As the Cypriot exploration wraps up near the year’s end, another ExxonMobil venture in the Eastern Mediterranean will gear up: looking for natural gas offshore Greece in southwest and western Crete, along with its consortium partners, Hellenic Petroleum and France’s Total.
“[We’re] very excited about the potential of this area, it’s a huge area that’s never seen a single exploration well, so we think there’s great potential there” enthused Aspray. “Our interest in the area comes actually largely from projecting geology from north and southeast of that area into the offshore Crete area, and our ideas are bringing those geological trends into this very under-explored area.”
However, Aspray was quick to acknowledge that it is very early in the game. The first part of the consortium’s exploration programme, will be focused on gathering reconnaissance seismic data, to assess whether their “geological ideas there can be converted into drilling opportunities”.
These blocks have another challenge, though: the waters depths average around 3,000 metres — quite high for exploration activity. However, Aspray pointed out, that it is “not beyond what the industry has been able to do in other parts of the world, for example, in places like the Gulf of Mexico, where there are developments now, producing in similar water depths.” So, while it would be one of the deepest waters the industry is exploring, it is “by no means beyond the current capabilities of the industry,” said Aspray.
The consortium of energy companies still has to wait, for the Greek parliament to approve the exploration before beginning any activity – Aspray said he hopes this will happen in the next few months.
If ExxonMobil’s ventures in Cyprus and Greece prove fruitful, along with those of other super energy majors, this would be a huge boon to energy security in Europe, a continent that imports the majority of its gas from Russia, and where production of primary energy is declining. “Clearly, if there are significant new discoveries and additional developments, the region could, yes, become a very significant supplier of gas to Europe, and markets potentially beyond as well.” stated Aspray.
Additionally, the potential discoveries would greatly aid Europe in meeting its ambitious energy targets: EU member states aim to increase their share of renewable resources to 20 percent by 2020, and 32 percent by 2030. As Aspray explained, “the more renewables you deploy, the more you need natural gas to act as a backup, due to the inherently intermittent nature of [the] renewable sources of energy” — that is, the sun does not always shine, and wind does not always blow.

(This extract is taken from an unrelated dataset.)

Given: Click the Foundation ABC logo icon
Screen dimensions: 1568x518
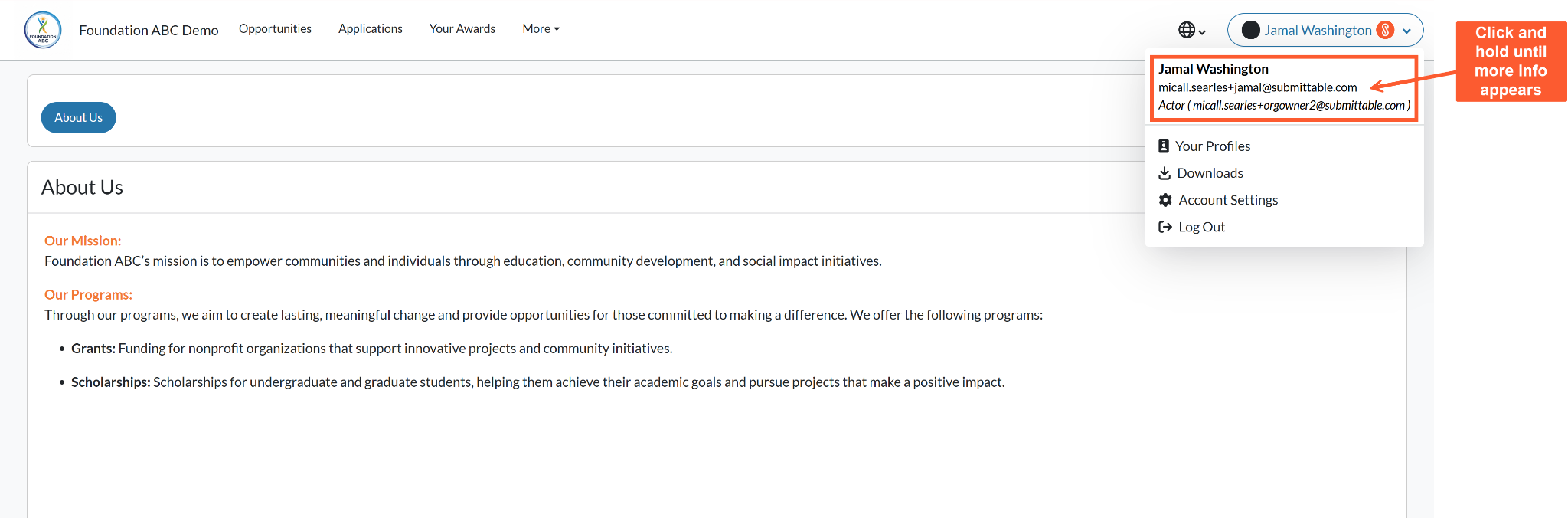Looking at the screenshot, I should click(x=43, y=30).
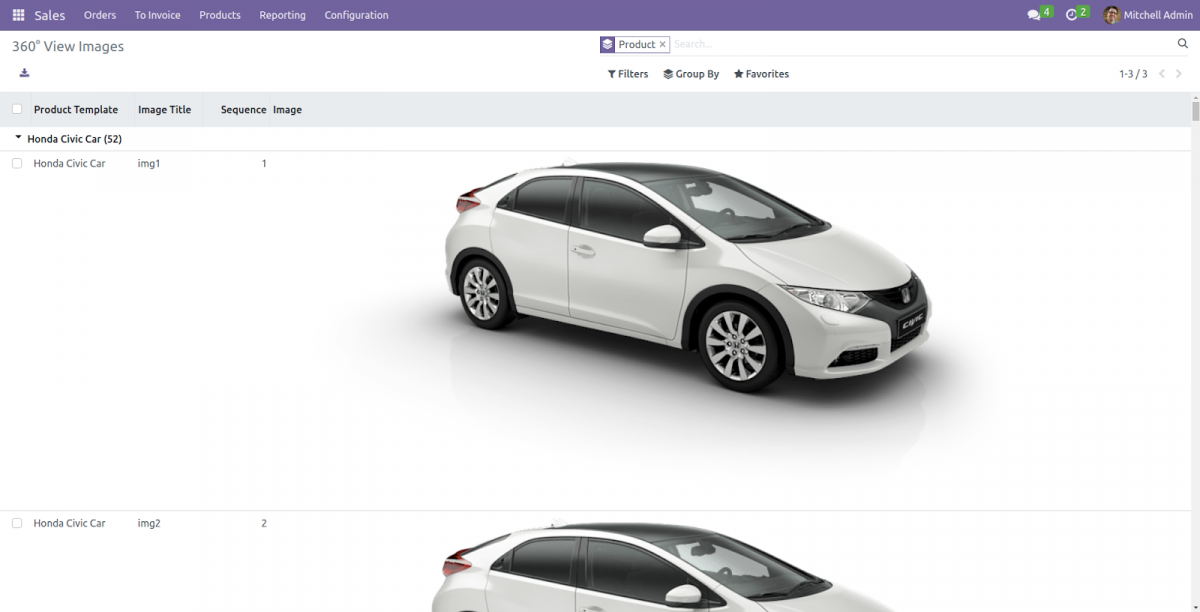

Natural gas is the obvious back-up source for renewables, because natural gas turbines can be fired up quickly when needed, said Aspray, and natural gas used in power generation produces around half of the carbon dioxide that coal does. “We think that natural gas has a very significant role to play, in what we call the dual energy challenge” – referring to the need to meet growing energy demands worldwide, while simultaneously reducing the inherent environmental impact of the growing energy output.
The large scale switching in the United States, from coal-fired power to gas-fired power, has translated into a decline in associated CO2 emissions, equivalent to 1.5 per cent per annum, over the past 15 years, said Aspray. In the case of the United Kingdom, the results have been even more dramatic. The combination of an increased use of natural gas and renewables in power generation, has brought about a 70 per cent reduction in derived CO2 emissions, versus levels in 2005 – figures last seen in the 1890s.
“So, it’s not a question of renewables or natural gas,” Aspray reiterated. You need both.
Within the coming months, ExxonMobil will have substantive data on its exploratory blocks in Cypriot and Greek waters – hopefully leading to a positive outlook for Europe’s clean energy goals, and heightened energy security.